Mobile handset maker Motorola has jumped into second place worldwide and is gaining ground on many of its rivals as the market for mobile phones continues to expand rapidly to record sales volume.
A report from Gartner says that a surge of sales in the fourth quarter, when sales jumped 24 percent, helped the mobile phone market achieve 30 percent growth in 2004.
Gartner said that Motorola regained its second place position ahead of now third place Samsung in the fourth quarter as it outpaced almost all growth projections. Nokia retained the overall lead in what is becoming a viciously competitive marketplace from both a price and product offering standpoint.
Gartner principal analyst Ben Wood said emerging markets are just one driving factor behind the expansion, which outpaced Gartner’s forecasts heading into 2004.
Wood told the E-Commerce Times that Motorola experienced a dramatic turnaround in 2004 as it revamped its product line and rolled out new, highly sought-after models.
Motorola grew by targeting affluent markets with its RAZR phone and by offering lower-cost phones in emerging markets, Wood said. “It’s been an effective strategy that’s exposed it to growth opportunities,” he added.
Wood said Nokia has stopped its market share losses but needs to “regain the initiative in terms of brand and technology leadership in the face of strong competition” in order to avoid seeing further slippage in 2005.
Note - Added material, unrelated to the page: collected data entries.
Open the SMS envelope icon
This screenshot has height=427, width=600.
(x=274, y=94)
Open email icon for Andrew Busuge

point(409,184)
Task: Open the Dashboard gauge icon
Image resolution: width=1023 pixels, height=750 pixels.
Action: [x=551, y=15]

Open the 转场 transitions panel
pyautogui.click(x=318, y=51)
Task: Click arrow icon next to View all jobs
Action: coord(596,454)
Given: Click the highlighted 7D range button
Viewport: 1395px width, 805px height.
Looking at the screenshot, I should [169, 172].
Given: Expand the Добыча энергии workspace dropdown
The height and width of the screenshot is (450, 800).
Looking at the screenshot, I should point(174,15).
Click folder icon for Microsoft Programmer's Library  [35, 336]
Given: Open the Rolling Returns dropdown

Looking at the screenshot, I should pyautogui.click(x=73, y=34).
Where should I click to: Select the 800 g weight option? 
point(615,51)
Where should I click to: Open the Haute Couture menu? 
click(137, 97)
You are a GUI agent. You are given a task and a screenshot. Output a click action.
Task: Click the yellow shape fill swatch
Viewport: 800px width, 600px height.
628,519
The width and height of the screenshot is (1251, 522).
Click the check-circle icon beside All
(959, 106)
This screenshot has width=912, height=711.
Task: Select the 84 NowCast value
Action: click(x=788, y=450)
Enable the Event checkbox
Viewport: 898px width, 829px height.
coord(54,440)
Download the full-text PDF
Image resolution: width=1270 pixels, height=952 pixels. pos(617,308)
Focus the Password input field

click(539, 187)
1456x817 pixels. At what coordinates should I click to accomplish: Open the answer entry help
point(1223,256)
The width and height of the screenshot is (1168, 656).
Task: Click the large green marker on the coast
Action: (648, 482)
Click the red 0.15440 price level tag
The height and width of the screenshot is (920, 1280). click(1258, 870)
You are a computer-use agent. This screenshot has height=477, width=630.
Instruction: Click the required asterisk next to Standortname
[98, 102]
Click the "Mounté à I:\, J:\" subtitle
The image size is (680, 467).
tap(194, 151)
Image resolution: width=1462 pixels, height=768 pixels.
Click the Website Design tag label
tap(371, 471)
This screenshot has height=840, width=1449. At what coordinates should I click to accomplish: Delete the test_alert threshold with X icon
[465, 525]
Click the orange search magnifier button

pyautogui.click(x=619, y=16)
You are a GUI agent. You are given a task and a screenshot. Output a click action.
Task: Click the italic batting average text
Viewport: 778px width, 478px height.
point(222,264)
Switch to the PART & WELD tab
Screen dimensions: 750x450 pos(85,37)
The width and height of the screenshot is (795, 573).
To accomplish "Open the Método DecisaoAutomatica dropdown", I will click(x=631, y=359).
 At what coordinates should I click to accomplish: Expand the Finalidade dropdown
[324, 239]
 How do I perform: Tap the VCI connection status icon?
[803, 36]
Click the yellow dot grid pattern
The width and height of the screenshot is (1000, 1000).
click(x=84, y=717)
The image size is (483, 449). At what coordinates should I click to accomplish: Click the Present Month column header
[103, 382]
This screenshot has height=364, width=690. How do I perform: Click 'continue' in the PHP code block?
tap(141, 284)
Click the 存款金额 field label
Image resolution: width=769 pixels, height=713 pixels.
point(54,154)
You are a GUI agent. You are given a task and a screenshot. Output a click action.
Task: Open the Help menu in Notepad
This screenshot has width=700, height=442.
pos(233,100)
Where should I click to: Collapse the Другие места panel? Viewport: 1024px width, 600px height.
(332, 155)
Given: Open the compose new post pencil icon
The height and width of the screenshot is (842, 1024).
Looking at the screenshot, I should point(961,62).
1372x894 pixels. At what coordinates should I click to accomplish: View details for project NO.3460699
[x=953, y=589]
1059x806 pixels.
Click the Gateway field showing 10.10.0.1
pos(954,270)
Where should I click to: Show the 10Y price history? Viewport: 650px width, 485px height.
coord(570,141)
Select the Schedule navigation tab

Nokia recently announced it would roll out new phones meant to offer the capabilities of high-end MP3 players and joined a host of other handset makers in promising new smartphone lines to take advantage of emerging 3G networks.
At the end of the year, Nokia had 34.8 percent of the worldwide market, Motorola had 15.4 percent and Samsung, 12.3 percent. Siemens, with 8.7 percent, and Sony Ericcsson, with 6.2 percent market share, rounded out the top five.
Growth patterns were dictated largely by geography. New phone sales were high in Europe during the Christmas season, while replacement sales and giveaways by mobile carriers drove unit counts in North America.
Emerging markets will likely become more important going forward for growth prospects, which is why many companies have positioned themselves to sell more product in China and in Latin America.
Wood said the momentum will continue into 2005, with sales expected to expand to 730 million units, but that more challenges will also emerge for the sector.
In North America and Europe, recent replacement sale rates will be hard to sustain and in emerging markets, handset makers will face pressure to develop feature-rich phones that retail for less than US$50, with competition from Chinese companies and others, according to Hugues De La Vergne, another Gartner analyst.
Slow M-Commerce Boost
Meanwhile, handset makers should not expect to get a significant boost from emerging technologies such as streaming media or mobile-commerce — at least not yet, Wood said. Even though smartphone growth is crushing the PDA market and mobile gaming and other platforms are selling well, the necessary technology evolution is taking place slowly.
While handset makers are ready to crank out 3G-enabled devices that can do everything from download and store music to play streaming video and surf the Web, most parts of the U.S. still lack the networks necessary to support those services. “That will develop over a longer time horizon,” Wood said.